The 5 Edge Cases That Break Image Generation APIs (Found in Production, Tested in Code)

Summary

Case 1: Partial Batch Failure → Proportional Charge
Case 2: SVG Injection → Sanitize, Don’t Reject
Cases 3 and 4: Credits — Before and After
Case 5: Rate Limit State Across Sequential Requests
The Result: 90% E2E Coverage

[!note] 📚 Smart Assets Manager Series

Why Storage Abstraction Matters — May 11

Four Backends, One Interface — May 18

The Unified API: Credits and Rate Limiting — April 27

Testing Strategy: Unit vs E2E — April 20

5 Edge Cases That Break Image APIs ← you are here

API Documentation: Swagger + Postman — March 30

The testing strategy post established the principle: unit tests for function logic, E2E tests for integration behavior. This post is about five specific cases where that principle had to be applied — scenarios that look fine in normal usage but surface in production under conditions that are hard to predict and expensive to debug.

None of these are theoretical. Each one represents either a bug caught by the test or a guarantee that the test validates across the full stack.

Case 1: Partial Batch Failure → Proportional Charge

When a user requests 10 image sizes and 3 fail mid-generation, what does the API charge?

The obvious answer — charge for 7 successes, not 10 — requires three services to coordinate correctly: the generator, the storage backend, and the credit service. The generator knows how many images succeeded. The credit service holds the reservation. For the charge to reflect reality, these two pieces of information have to meet in the right place, in the right order.

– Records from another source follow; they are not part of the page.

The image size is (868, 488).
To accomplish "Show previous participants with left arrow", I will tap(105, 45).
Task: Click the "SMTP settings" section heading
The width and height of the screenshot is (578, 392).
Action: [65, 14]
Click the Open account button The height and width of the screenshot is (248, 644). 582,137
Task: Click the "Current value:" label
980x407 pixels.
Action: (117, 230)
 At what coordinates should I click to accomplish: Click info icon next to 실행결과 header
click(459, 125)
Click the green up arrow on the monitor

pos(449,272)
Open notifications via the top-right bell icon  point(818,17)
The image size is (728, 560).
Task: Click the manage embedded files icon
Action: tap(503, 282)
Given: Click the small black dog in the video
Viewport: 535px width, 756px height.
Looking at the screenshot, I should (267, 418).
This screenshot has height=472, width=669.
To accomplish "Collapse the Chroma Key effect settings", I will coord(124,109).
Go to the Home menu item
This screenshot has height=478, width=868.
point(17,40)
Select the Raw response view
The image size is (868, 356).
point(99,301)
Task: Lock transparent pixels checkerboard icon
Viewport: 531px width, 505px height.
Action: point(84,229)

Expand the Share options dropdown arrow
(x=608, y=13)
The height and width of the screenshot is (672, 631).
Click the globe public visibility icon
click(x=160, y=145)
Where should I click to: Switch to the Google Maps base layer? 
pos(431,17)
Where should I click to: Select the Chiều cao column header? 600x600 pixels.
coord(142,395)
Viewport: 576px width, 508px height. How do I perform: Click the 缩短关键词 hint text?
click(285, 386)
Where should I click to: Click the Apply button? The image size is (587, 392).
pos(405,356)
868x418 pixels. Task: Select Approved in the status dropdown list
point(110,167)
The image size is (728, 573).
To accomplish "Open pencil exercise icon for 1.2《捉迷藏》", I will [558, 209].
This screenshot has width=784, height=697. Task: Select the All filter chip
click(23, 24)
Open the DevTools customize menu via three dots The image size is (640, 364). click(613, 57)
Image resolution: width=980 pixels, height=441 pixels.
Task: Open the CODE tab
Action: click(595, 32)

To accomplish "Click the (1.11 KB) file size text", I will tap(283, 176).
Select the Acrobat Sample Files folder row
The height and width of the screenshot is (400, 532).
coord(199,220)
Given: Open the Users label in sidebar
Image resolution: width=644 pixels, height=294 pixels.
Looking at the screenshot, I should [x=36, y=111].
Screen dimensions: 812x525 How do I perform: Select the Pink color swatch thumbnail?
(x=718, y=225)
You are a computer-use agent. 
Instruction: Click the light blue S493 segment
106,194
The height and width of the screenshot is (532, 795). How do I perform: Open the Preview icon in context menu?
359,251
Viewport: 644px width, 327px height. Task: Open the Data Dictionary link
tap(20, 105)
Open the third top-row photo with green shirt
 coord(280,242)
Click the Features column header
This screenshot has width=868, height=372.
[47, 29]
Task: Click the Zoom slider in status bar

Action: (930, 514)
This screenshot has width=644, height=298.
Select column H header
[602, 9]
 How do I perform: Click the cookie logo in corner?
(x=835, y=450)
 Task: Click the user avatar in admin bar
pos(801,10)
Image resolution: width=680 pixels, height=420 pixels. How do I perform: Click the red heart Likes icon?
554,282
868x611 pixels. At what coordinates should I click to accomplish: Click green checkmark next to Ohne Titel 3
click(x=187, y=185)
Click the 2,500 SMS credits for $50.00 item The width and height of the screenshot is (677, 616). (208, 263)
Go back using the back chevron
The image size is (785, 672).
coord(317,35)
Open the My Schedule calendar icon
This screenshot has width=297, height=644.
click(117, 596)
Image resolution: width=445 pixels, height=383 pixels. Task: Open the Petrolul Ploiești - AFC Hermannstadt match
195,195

The initial implementation got this wrong. The credit confirmation ran after the batch loop, using the requested count, not the success count. The logic was in the right place conceptually but reading the wrong variable.

@pytest.mark.asyncio
async def test_partial_failure_proportional_credit_charge(
    async_client, test_user, monkeypatch
):
    call_count = 0

    def mock_generator_with_failures(data, width, height):
        nonlocal call_count
        call_count += 1
        # Fails on attempts 4, 7, and 9 — simulates intermittent generation errors
        if call_count in [4, 7, 9]:
            raise RuntimeError(f"Generation failed for {width}x{height}")
        return b"\x89PNG\r\n\x1a\n"  # Minimal valid PNG header

    monkeypatch.setattr(
        "app.services.generators.SocialCardGenerator.generate",
        mock_generator_with_failures
    )

    response = await async_client.post(
        "/api/v1/deterministic/generate",
        json={
            "type": "social_card",
            "storage": "direct",
            "generate_sizes": True,
            "preset_name": "custom_10",
            "data": {"title": "Test", "brand_color": "#000"},
        },
        headers={"Authorization": f"Bearer {test_user.api_key}"},
    )

    assert response.status_code == 207  # Multi-status: partial success
    data = response.json()
    assert data["success_count"] == 7
    assert data["error_count"] == 3
    # Charge: 0.25 base + 6 additional variants × 0.1 = 0.85
    assert abs(data["credits_used"] - 0.85) < 0.01

The test uses monkeypatch to inject deterministic failures at specific call counts. The assertion on credits_used is the one that caught the bug — when the charge was computed from the requested count, it was always 1.15, not 0.85.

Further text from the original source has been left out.